→ **DATA TO PROCESS**:

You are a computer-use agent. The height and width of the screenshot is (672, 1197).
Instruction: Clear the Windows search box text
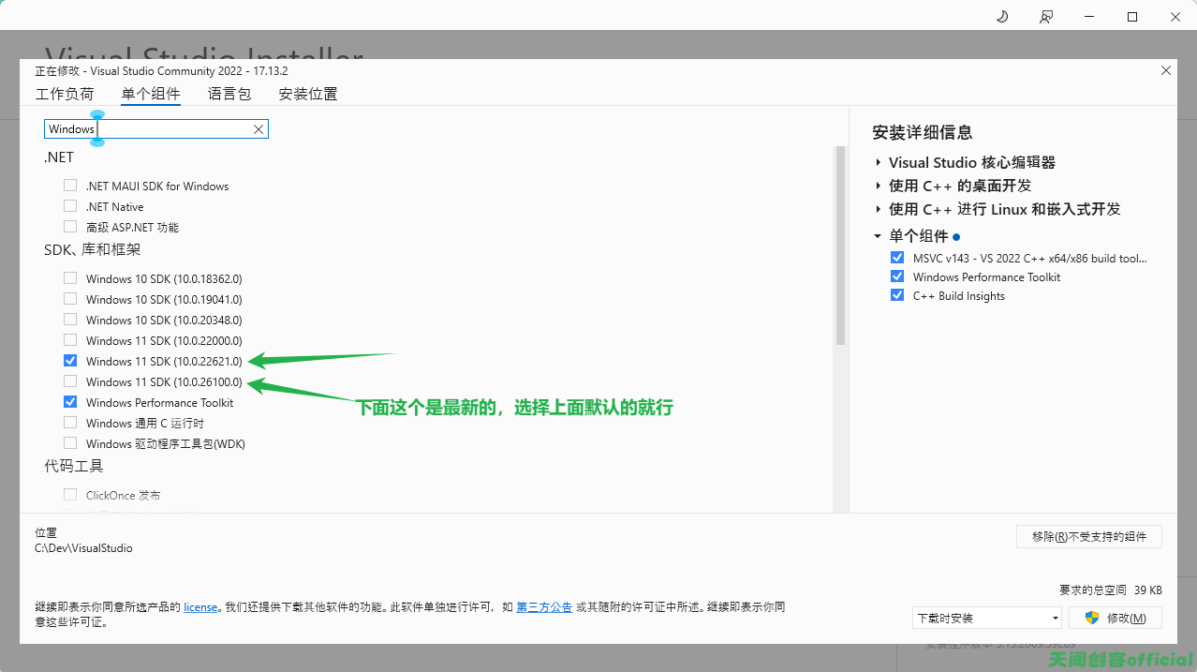[258, 129]
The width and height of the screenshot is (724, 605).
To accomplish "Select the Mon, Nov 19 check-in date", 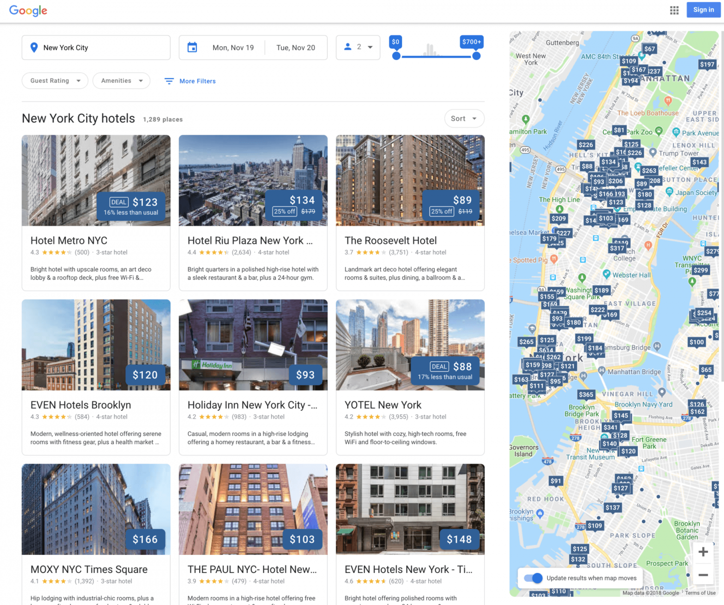I will (233, 47).
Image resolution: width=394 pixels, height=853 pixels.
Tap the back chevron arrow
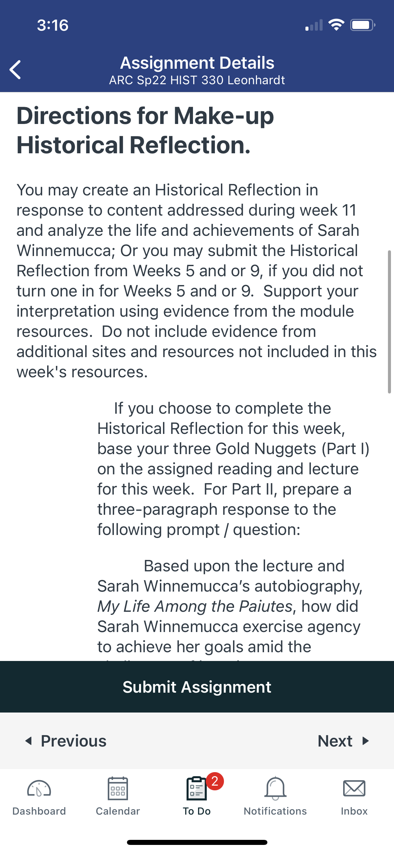pyautogui.click(x=15, y=70)
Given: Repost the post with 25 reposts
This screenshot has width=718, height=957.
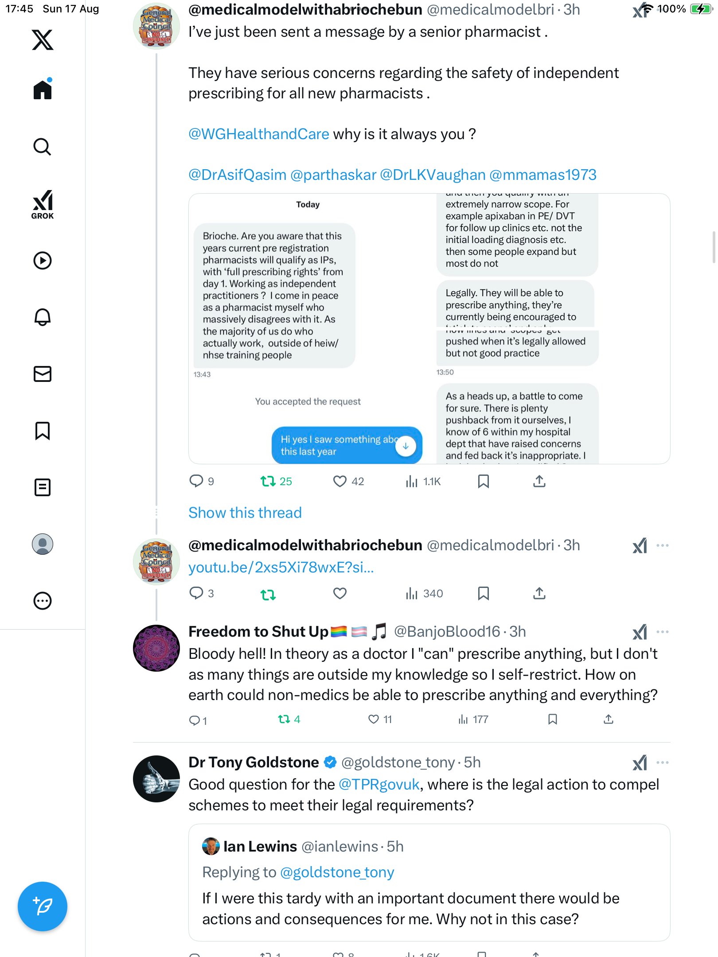Looking at the screenshot, I should [x=268, y=481].
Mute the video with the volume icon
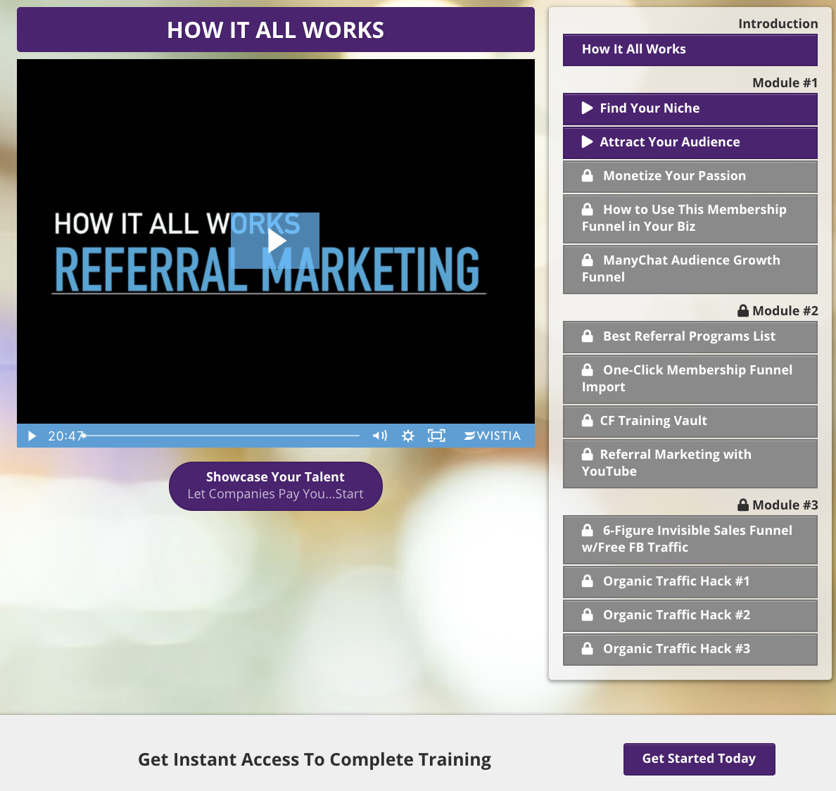Image resolution: width=836 pixels, height=791 pixels. [x=379, y=436]
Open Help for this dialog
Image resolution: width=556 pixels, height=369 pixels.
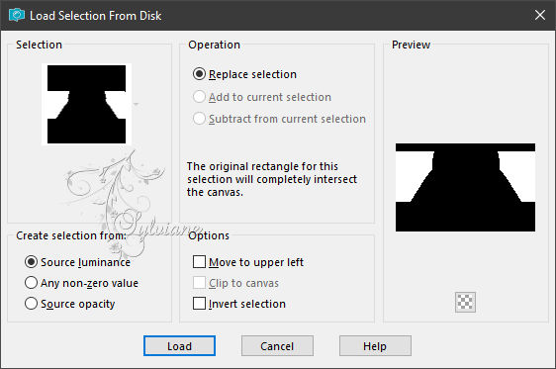375,346
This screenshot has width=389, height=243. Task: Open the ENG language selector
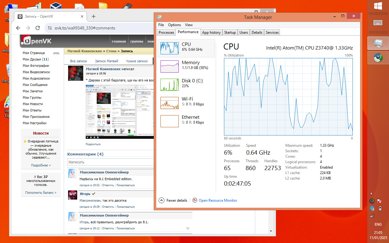point(378,224)
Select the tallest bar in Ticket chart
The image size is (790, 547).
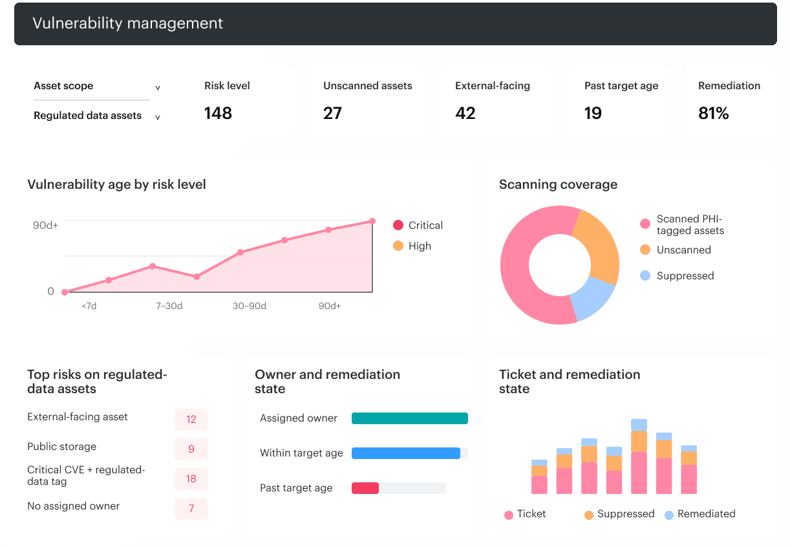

→ **BRIEF**:
The answer must be the exact lines from the line with "Image resolution: width=556" to the final line of the data, both ends included, with no pictures.

→ **PROBLEM SOLUTION**:
Image resolution: width=556 pixels, height=369 pixels.
375,346
This screenshot has width=389, height=243. Task: Open the ENG language selector
point(378,224)
Select the tallest bar in Ticket chart
The image size is (790, 547).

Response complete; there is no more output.